TensorFlow version: 2.11.0
TFX version: 1.12.0


In [5]:
_tfx_root = tfx.__path__[0]
_skimlit_root = os.path.join(_tfx_root, 'examples/skimlit_pipeline')

# This is the path where your model will be pushed for serving.
_serving_model_dir = os.path.join(
    tempfile.mkdtemp(), 'serving_model/skimlit_simple')

# Set up logging.
absl.logging.set_verbosity(absl.logging.INFO)

In [6]:
_data_root = tempfile.mkdtemp(prefix='tfx-data')
DATA_PATH = '/content/pubmed-rct/PubMed_20k_RCT_numbers_replaced_with_at_sign'
_data_filepath = os.path.join(_data_root, "PubMed_20k_RCT_numbers_replaced_with_at_sign")


In [7]:
context = InteractiveContext()



In [8]:
%%writefile preprocessing.py

import os
import tempfile
import pandas as pd

try:
    _data_root = os.mkdir('tfx-data')
except FileExistsError:
   # directory already exists
   pass

_data_root = os.getcwd()+'/tfx-data'
data_dir = '/content/pubmed-rct/PubMed_20k_RCT_numbers_replaced_with_at_sign'

def read_lines(filename):
    """args:
            filename - name/path of the file 
       returns:
            reads line by and make each sentence as separate line and return a list of strings
    """
    with open(filename, 'r') as f:
        return f.readlines()

def preprocess_text_with_line_numbers(filename):
    train_eg = read_lines(filename)
    abstract_samples = []
    abstract_lines = ""
    for line in train_eg:
        if line.startswith('###'):
            abstract_id = line
            abstract_lines = ""
        elif line.isspace():
            abstract_line_split = abstract_lines.splitlines()
            
            for abstract_line_number,abstract_line in enumerate(abstract_line_split):
                line_data = {}
                target_line_and_label = abstract_line.split('\t')
                line_data['target'] = target_line_and_label[0]
                line_data['text'] = target_line_and_label[1] 
                line_data['line_number'] = abstract_line_number
                line_data['total_lines'] = len(abstract_line_split)
                abstract_samples.append(line_data)
        else:
            abstract_lines += line 
    return abstract_samples     

train_samples = preprocess_text_with_line_numbers(data_dir +'/'+ "train.txt")
val_sample = preprocess_text_with_line_numbers(data_dir+'/'+ "dev.txt")
test_sample = preprocess_text_with_line_numbers(data_dir+'/'+ "test.txt")
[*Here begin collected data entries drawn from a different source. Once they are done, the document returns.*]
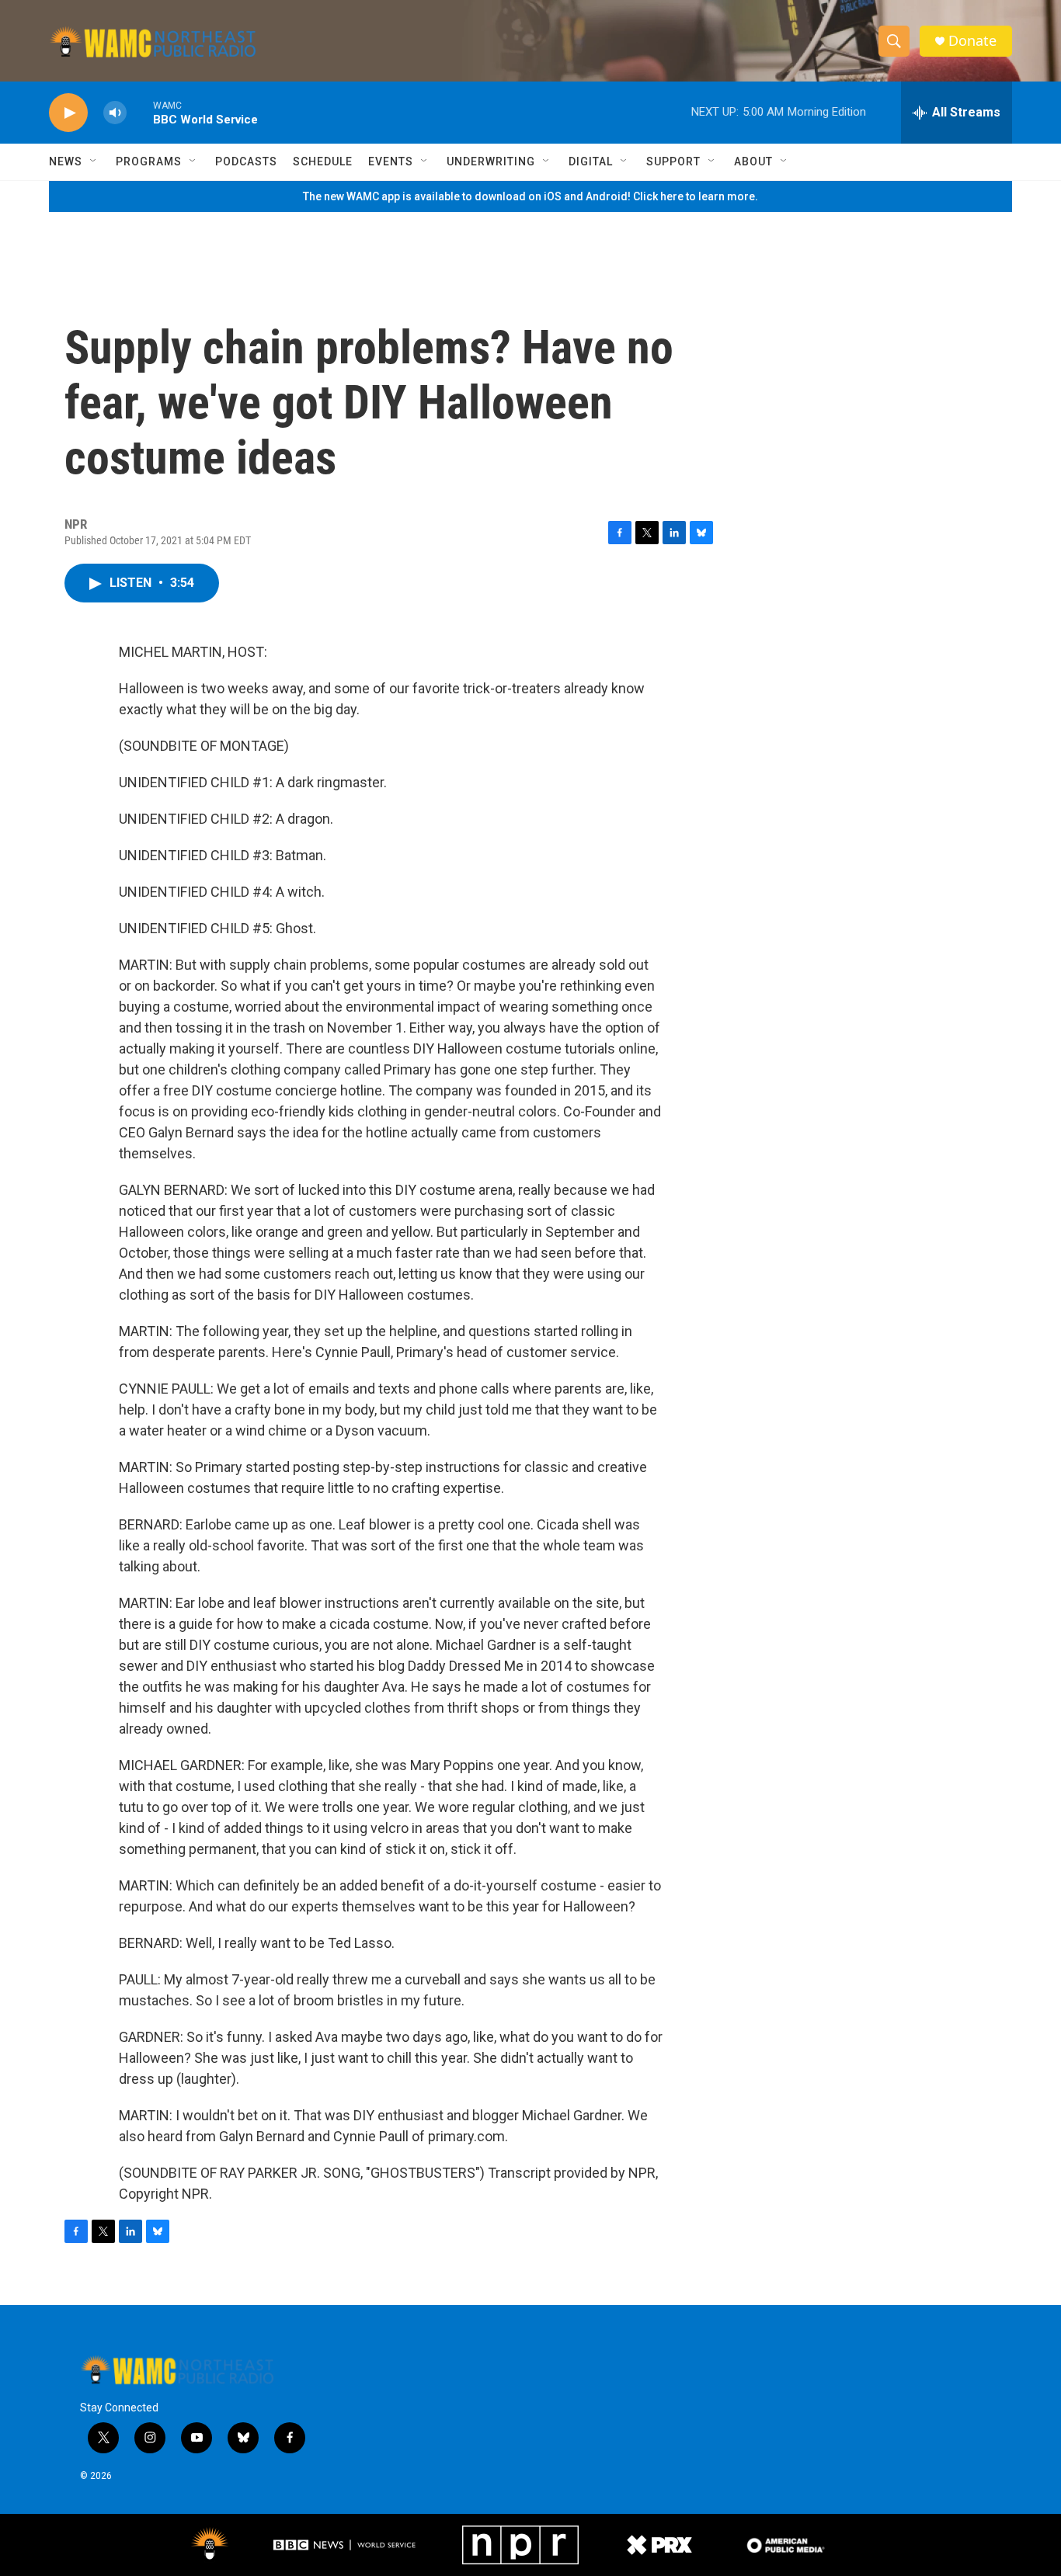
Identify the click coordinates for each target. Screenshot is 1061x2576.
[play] (68, 113)
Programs (149, 161)
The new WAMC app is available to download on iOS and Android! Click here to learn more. (530, 196)
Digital (591, 161)
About (753, 161)
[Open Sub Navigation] (94, 161)
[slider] (139, 112)
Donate (972, 41)
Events (390, 161)
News (65, 161)
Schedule (323, 161)
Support (673, 161)
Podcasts (246, 161)
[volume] (115, 112)
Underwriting (491, 161)
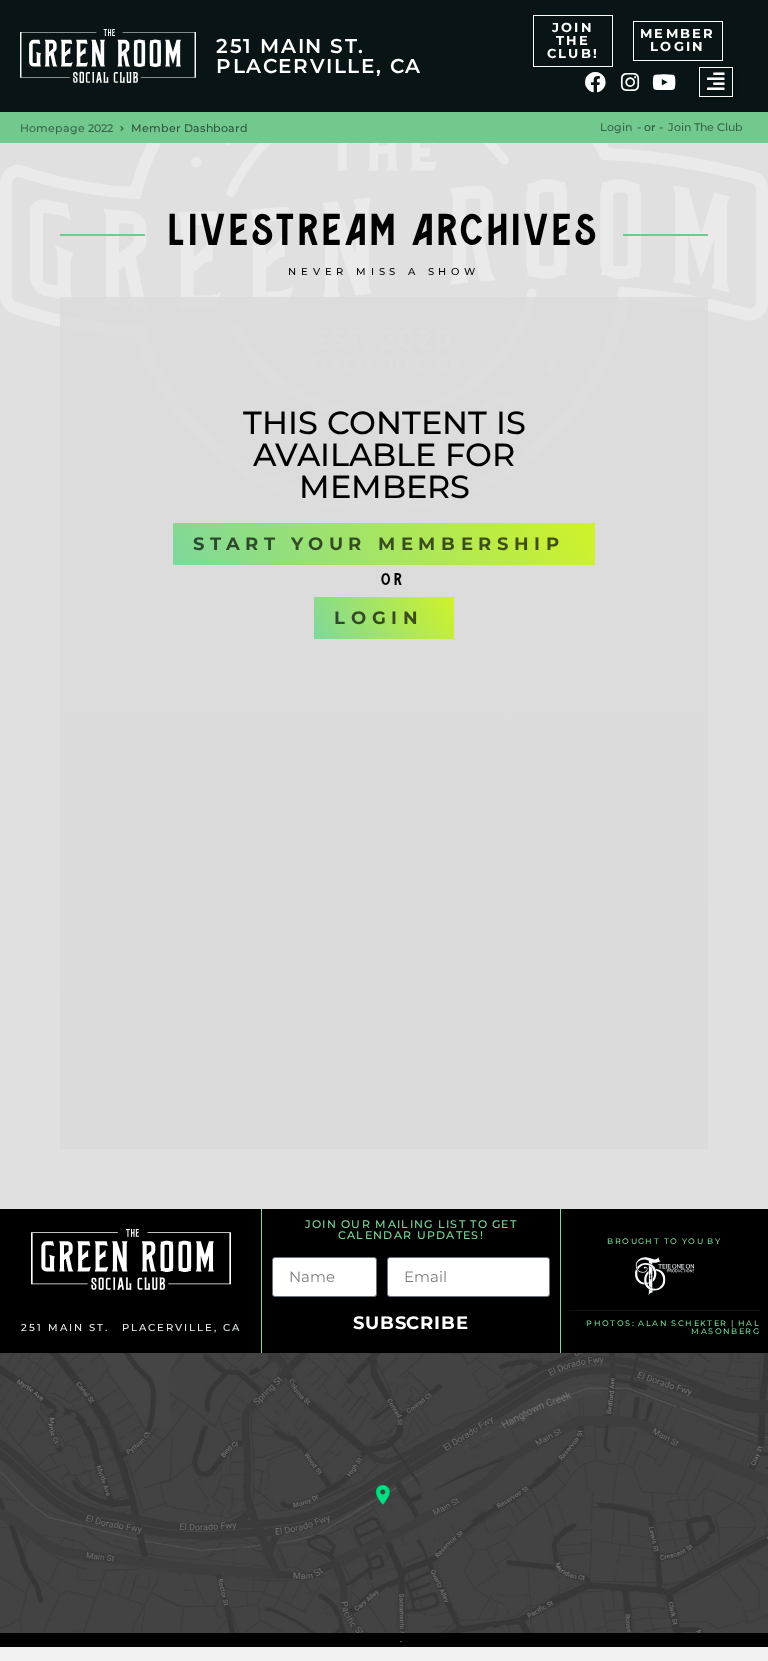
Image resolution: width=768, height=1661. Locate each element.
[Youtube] (664, 82)
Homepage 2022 (66, 128)
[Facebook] (595, 82)
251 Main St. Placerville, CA (319, 56)
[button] (716, 82)
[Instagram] (629, 82)
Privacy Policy (446, 1641)
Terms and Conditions (339, 1641)
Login (616, 127)
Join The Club (705, 127)
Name (297, 1249)
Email (410, 1249)
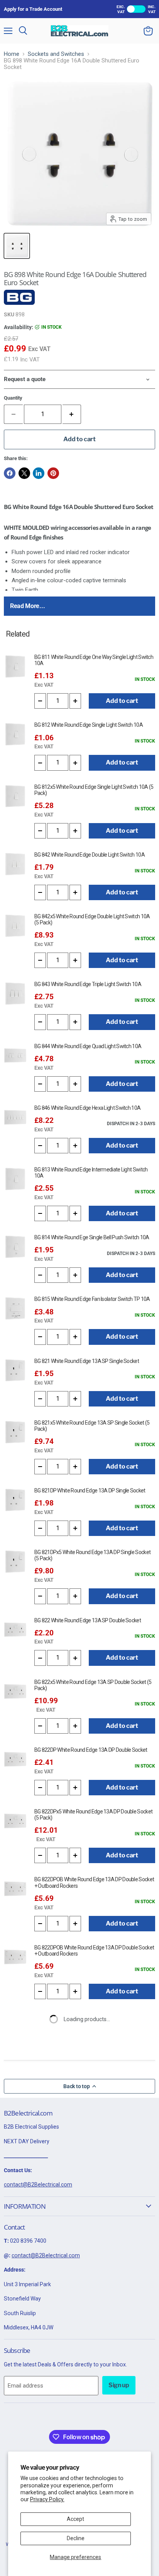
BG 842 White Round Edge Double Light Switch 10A (89, 855)
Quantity (13, 398)
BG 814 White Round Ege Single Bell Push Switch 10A (91, 1237)
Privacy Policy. (47, 2499)
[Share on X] (24, 473)
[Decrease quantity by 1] (40, 701)
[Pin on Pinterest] (53, 473)
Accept (75, 2519)
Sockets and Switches (56, 54)
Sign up (118, 2385)
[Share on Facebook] (9, 473)
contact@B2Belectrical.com (38, 2184)
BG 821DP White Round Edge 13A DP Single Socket (89, 1490)
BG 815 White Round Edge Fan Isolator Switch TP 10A (92, 1299)
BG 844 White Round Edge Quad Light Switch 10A (88, 1046)
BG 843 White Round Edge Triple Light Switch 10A (87, 984)
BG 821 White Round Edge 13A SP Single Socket (86, 1361)
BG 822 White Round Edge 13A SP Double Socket (87, 1620)
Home (11, 54)
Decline (76, 2538)
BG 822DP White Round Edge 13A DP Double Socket (90, 1750)
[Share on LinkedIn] (38, 473)
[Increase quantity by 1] (72, 414)
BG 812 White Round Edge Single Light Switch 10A (88, 725)
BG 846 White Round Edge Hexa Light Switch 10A (87, 1108)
train_df = pd.DataFrame(train_samples)
val_df = pd.DataFrame(val_sample)
test_df = pd.DataFrame(test_sample)



train_df['target_int'] = pd.Categorical(train_df['target']).codes
val_df['target_int'] = pd.Categorical(val_df['target']).codes
test_df['target_int'] = pd.Categorical(test_df['target']).codes


train_df = train_df.to_csv(os.path.join(_data_root,"train.csv"))
val_df = val_df.to_csv(os.path.join(_data_root,"val.csv"))
test_df = test_df.to_csv(os.path.join(_data_root,"test.csv"))

Overwriting preprocessing.py


In [9]:
!python preprocessing.py

In [None]:
# Examplegen to ingest data into pipeline
example_gen = tfx.components.CsvExampleGen(input_base='/content/tfx-data/')
context.run(example_gen, enable_cache=True)

INFO:absl:Running driver for CsvExampleGen
INFO:absl:MetadataStore with DB connection initialized
INFO:absl:select span and version = (0, None)
INFO:absl:latest span and version = (0, None)
INFO:absl:Running executor for CsvExampleGen
INFO:absl:Generating examples.


INFO:absl:Processing input csv data /content/tfx-data/* to TFExample.


In [None]:
import pprint 
pp = pprint.PrettyPrinter()

train_uri = os.path.join(example_gen.outputs['examples'].get()[0].uri,'Split-train')
tfrecord_filename = [os.path.join(train_uri,name)
                       for name in os.listdir(train_uri) ]
dataset = tf.data.TFRecordDataset(tfrecord_filename,compression_type='GZIP')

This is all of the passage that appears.